С тех пор Пьера не тревожили, и он целый день проводил один наверху, в своей комнате.
В то время как Борис вошел к нему, Пьер ходил по своей комнате, изредка останавливаясь в углах, делая угрожающие жесты к стене, как будто пронзая невидимого врага шпагой, и строго взглядывая сверх очков и затем вновь начиная свою прогулку, проговаривая неясные слова, пожимая плечами и разводя руками.
– L'Angleterre a vecu [Англии конец], – проговорил он, нахмуриваясь и указывая на кого-то пальцем. – M. Pitt comme traitre a la nation et au droit des gens est condamiene a… [Питт, как изменник нации и народному праву, приговаривается к…] – Он не успел договорить приговора Питту, воображая себя в эту минуту самим Наполеоном и вместе с своим героем уже совершив опасный переезд через Па-де-Кале и завоевав Лондон, – как увидал входившего к нему молодого, стройного и красивого офицера. Он остановился. Пьер оставил Бориса четырнадцатилетним мальчиком и решительно не помнил его; но, несмотря на то, с свойственною ему быстрою и радушною манерой взял его за руку и дружелюбно улыбнулся.
– Вы меня помните? – спокойно, с приятной улыбкой сказал Борис. – Я с матушкой приехал к графу, но он, кажется, не совсем здоров.
– Да, кажется, нездоров.

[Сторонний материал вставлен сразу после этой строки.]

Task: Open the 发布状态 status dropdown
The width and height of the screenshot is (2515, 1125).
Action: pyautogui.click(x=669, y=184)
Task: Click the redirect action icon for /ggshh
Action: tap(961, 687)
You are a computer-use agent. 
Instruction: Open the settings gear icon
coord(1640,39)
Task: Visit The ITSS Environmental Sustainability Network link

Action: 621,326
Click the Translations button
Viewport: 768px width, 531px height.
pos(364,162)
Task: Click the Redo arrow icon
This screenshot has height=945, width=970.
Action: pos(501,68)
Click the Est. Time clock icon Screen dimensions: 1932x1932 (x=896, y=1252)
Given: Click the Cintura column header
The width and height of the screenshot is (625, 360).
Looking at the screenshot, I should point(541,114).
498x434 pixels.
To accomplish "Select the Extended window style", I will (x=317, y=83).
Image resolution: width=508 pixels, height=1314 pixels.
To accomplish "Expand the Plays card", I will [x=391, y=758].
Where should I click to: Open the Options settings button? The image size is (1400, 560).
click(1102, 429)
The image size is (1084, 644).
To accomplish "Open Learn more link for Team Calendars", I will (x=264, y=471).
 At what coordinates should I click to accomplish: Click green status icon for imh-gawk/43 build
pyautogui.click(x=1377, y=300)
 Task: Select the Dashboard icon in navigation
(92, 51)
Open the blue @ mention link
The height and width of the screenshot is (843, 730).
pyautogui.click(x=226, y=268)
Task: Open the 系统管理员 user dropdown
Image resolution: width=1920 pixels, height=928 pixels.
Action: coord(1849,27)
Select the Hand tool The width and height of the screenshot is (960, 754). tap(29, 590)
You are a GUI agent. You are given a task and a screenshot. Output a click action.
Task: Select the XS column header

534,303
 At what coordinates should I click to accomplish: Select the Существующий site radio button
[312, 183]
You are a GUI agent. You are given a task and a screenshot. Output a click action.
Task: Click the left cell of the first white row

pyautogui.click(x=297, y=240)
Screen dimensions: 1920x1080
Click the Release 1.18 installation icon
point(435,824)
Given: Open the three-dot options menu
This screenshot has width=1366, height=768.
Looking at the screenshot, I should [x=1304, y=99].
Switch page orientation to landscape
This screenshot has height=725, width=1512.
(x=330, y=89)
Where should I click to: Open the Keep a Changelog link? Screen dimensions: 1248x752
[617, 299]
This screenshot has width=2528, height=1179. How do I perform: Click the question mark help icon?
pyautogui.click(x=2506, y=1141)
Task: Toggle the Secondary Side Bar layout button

Его всё тревожат, – отвечал Пьер, стараясь вспомнить, кто этот молодой человек.
Борис чувствовал, что Пьер не узнает его, но не считал нужным называть себя и, не испытывая ни малейшего смущения, смотрел ему прямо в глаза.
– Граф Ростов просил вас нынче приехать к нему обедать, – сказал он после довольно долгого и неловкого для Пьера молчания.
– А! Граф Ростов! – радостно заговорил Пьер. – Так вы его сын, Илья. Я, можете себе представить, в первую минуту не узнал вас. Помните, как мы на Воробьевы горы ездили c m-me Jacquot… [мадам Жако…] давно.
– Вы ошибаетесь, – неторопливо, с смелою и несколько насмешливою улыбкой проговорил Борис. – Я Борис, сын княгини Анны Михайловны Друбецкой. Ростова отца зовут Ильей, а сына – Николаем. И я m-me Jacquot никакой не знал.
Пьер замахал руками и головой, как будто комары или пчелы напали на него.
– Ах, ну что это! я всё спутал. В Москве столько родных! Вы Борис…да. Ну вот мы с вами и договорились. Ну, что вы думаете о булонской экспедиции? Ведь англичанам плохо придется, ежели только Наполеон переправится через канал? Я думаю, что экспедиция очень возможна. Вилльнев бы не оплошал!
Борис ничего не знал о булонской экспедиции, он не читал газет и о Вилльневе в первый раз слышал.
– Мы здесь в Москве больше заняты обедами и сплетнями, чем политикой, – сказал он своим спокойным, насмешливым тоном. – Я ничего про это не знаю и не думаю. Москва занята сплетнями больше всего, – продолжал он. – Теперь говорят про вас и про графа.
Пьер улыбнулся своей доброю улыбкой, как будто боясь за своего собеседника, как бы он не сказал чего-нибудь такого, в чем стал бы раскаиваться. Но Борис говорил отчетливо, ясно и сухо, прямо глядя в глаза Пьеру.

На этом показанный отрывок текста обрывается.